-- START --
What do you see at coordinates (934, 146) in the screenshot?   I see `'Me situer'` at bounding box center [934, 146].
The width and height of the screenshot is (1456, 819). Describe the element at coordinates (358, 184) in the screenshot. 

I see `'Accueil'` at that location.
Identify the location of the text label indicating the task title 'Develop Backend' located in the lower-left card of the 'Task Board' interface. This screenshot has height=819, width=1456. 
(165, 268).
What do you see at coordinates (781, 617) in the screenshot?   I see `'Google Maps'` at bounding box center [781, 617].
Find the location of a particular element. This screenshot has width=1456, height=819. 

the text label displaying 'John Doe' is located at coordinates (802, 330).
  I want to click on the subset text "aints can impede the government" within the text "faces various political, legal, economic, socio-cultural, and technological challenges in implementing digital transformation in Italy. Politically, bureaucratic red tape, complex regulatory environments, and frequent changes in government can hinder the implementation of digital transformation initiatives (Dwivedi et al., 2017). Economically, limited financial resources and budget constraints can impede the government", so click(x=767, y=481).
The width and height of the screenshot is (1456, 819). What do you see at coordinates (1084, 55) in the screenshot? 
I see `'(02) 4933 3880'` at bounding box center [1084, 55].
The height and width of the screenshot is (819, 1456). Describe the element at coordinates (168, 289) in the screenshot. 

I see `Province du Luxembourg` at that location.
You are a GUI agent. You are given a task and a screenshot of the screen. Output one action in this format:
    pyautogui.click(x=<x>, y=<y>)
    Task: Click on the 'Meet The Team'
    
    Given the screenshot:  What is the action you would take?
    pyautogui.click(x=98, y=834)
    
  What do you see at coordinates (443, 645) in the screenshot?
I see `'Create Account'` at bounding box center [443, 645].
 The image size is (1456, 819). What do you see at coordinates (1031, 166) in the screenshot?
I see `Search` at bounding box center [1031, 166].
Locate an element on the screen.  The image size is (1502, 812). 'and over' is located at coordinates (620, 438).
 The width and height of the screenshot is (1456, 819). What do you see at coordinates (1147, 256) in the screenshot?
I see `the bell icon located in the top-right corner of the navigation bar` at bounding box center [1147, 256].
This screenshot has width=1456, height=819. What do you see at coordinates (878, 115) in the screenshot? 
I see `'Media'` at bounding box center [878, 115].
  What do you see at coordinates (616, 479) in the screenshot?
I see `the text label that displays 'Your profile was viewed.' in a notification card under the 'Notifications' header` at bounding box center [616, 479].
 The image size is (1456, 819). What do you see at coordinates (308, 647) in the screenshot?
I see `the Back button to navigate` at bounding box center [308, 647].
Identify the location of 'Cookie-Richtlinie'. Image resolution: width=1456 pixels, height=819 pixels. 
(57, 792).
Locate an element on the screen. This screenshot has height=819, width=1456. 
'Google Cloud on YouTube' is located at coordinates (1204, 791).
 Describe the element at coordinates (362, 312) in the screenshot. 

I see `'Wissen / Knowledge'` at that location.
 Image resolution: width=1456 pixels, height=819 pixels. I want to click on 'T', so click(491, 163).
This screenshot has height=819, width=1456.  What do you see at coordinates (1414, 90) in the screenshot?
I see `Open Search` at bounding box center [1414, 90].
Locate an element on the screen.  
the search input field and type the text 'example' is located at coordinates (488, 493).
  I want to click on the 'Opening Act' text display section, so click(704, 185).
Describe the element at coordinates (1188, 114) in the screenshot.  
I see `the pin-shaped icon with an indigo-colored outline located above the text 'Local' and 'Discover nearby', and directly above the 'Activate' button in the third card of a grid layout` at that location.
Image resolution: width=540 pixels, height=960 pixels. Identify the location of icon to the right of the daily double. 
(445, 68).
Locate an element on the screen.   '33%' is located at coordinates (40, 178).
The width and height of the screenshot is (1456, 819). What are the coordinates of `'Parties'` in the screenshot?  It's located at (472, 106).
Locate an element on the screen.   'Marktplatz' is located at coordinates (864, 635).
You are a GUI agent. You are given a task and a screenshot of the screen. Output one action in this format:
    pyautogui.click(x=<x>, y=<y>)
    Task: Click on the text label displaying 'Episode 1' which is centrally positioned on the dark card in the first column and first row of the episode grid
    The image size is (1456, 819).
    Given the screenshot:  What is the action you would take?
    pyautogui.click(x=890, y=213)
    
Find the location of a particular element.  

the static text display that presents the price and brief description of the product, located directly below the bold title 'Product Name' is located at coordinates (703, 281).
-- END --
- **Goal**: Please reproduce every one of the records above verbatim, from the first to the last.

- **Response to this task**:
What do you see at coordinates (934, 146) in the screenshot?   I see `'Me situer'` at bounding box center [934, 146].
The width and height of the screenshot is (1456, 819). Describe the element at coordinates (358, 184) in the screenshot. 

I see `'Accueil'` at that location.
Identify the location of the text label indicating the task title 'Develop Backend' located in the lower-left card of the 'Task Board' interface. This screenshot has height=819, width=1456. 
(165, 268).
What do you see at coordinates (781, 617) in the screenshot?   I see `'Google Maps'` at bounding box center [781, 617].
Find the location of a particular element. This screenshot has width=1456, height=819. 

the text label displaying 'John Doe' is located at coordinates (802, 330).
  I want to click on the subset text "aints can impede the government" within the text "faces various political, legal, economic, socio-cultural, and technological challenges in implementing digital transformation in Italy. Politically, bureaucratic red tape, complex regulatory environments, and frequent changes in government can hinder the implementation of digital transformation initiatives (Dwivedi et al., 2017). Economically, limited financial resources and budget constraints can impede the government", so click(x=767, y=481).
The width and height of the screenshot is (1456, 819). What do you see at coordinates (1084, 55) in the screenshot? 
I see `'(02) 4933 3880'` at bounding box center [1084, 55].
The height and width of the screenshot is (819, 1456). Describe the element at coordinates (168, 289) in the screenshot. 

I see `Province du Luxembourg` at that location.
You are a GUI agent. You are given a task and a screenshot of the screen. Output one action in this format:
    pyautogui.click(x=<x>, y=<y>)
    Task: Click on the 'Meet The Team'
    
    Given the screenshot:  What is the action you would take?
    pyautogui.click(x=98, y=834)
    
  What do you see at coordinates (443, 645) in the screenshot?
I see `'Create Account'` at bounding box center [443, 645].
 The image size is (1456, 819). What do you see at coordinates (1031, 166) in the screenshot?
I see `Search` at bounding box center [1031, 166].
Locate an element on the screen.  The image size is (1502, 812). 'and over' is located at coordinates (620, 438).
 The width and height of the screenshot is (1456, 819). What do you see at coordinates (1147, 256) in the screenshot?
I see `the bell icon located in the top-right corner of the navigation bar` at bounding box center [1147, 256].
This screenshot has width=1456, height=819. What do you see at coordinates (878, 115) in the screenshot? 
I see `'Media'` at bounding box center [878, 115].
  What do you see at coordinates (616, 479) in the screenshot?
I see `the text label that displays 'Your profile was viewed.' in a notification card under the 'Notifications' header` at bounding box center [616, 479].
 The image size is (1456, 819). What do you see at coordinates (308, 647) in the screenshot?
I see `the Back button to navigate` at bounding box center [308, 647].
Identify the location of 'Cookie-Richtlinie'. Image resolution: width=1456 pixels, height=819 pixels. 
(57, 792).
Locate an element on the screen. This screenshot has height=819, width=1456. 
'Google Cloud on YouTube' is located at coordinates (1204, 791).
 Describe the element at coordinates (362, 312) in the screenshot. 

I see `'Wissen / Knowledge'` at that location.
 Image resolution: width=1456 pixels, height=819 pixels. I want to click on 'T', so click(491, 163).
This screenshot has height=819, width=1456.  What do you see at coordinates (1414, 90) in the screenshot?
I see `Open Search` at bounding box center [1414, 90].
Locate an element on the screen.  
the search input field and type the text 'example' is located at coordinates (488, 493).
  I want to click on the 'Opening Act' text display section, so click(704, 185).
Describe the element at coordinates (1188, 114) in the screenshot.  
I see `the pin-shaped icon with an indigo-colored outline located above the text 'Local' and 'Discover nearby', and directly above the 'Activate' button in the third card of a grid layout` at that location.
Image resolution: width=540 pixels, height=960 pixels. Identify the location of icon to the right of the daily double. 
(445, 68).
Locate an element on the screen.   '33%' is located at coordinates (40, 178).
The width and height of the screenshot is (1456, 819). What are the coordinates of `'Parties'` in the screenshot?  It's located at (472, 106).
Locate an element on the screen.   'Marktplatz' is located at coordinates (864, 635).
You are a GUI agent. You are given a task and a screenshot of the screen. Output one action in this format:
    pyautogui.click(x=<x>, y=<y>)
    Task: Click on the text label displaying 'Episode 1' which is centrally positioned on the dark card in the first column and first row of the episode grid
    The image size is (1456, 819).
    Given the screenshot:  What is the action you would take?
    pyautogui.click(x=890, y=213)
    
Find the location of a particular element.  

the static text display that presents the price and brief description of the product, located directly below the bold title 'Product Name' is located at coordinates (703, 281).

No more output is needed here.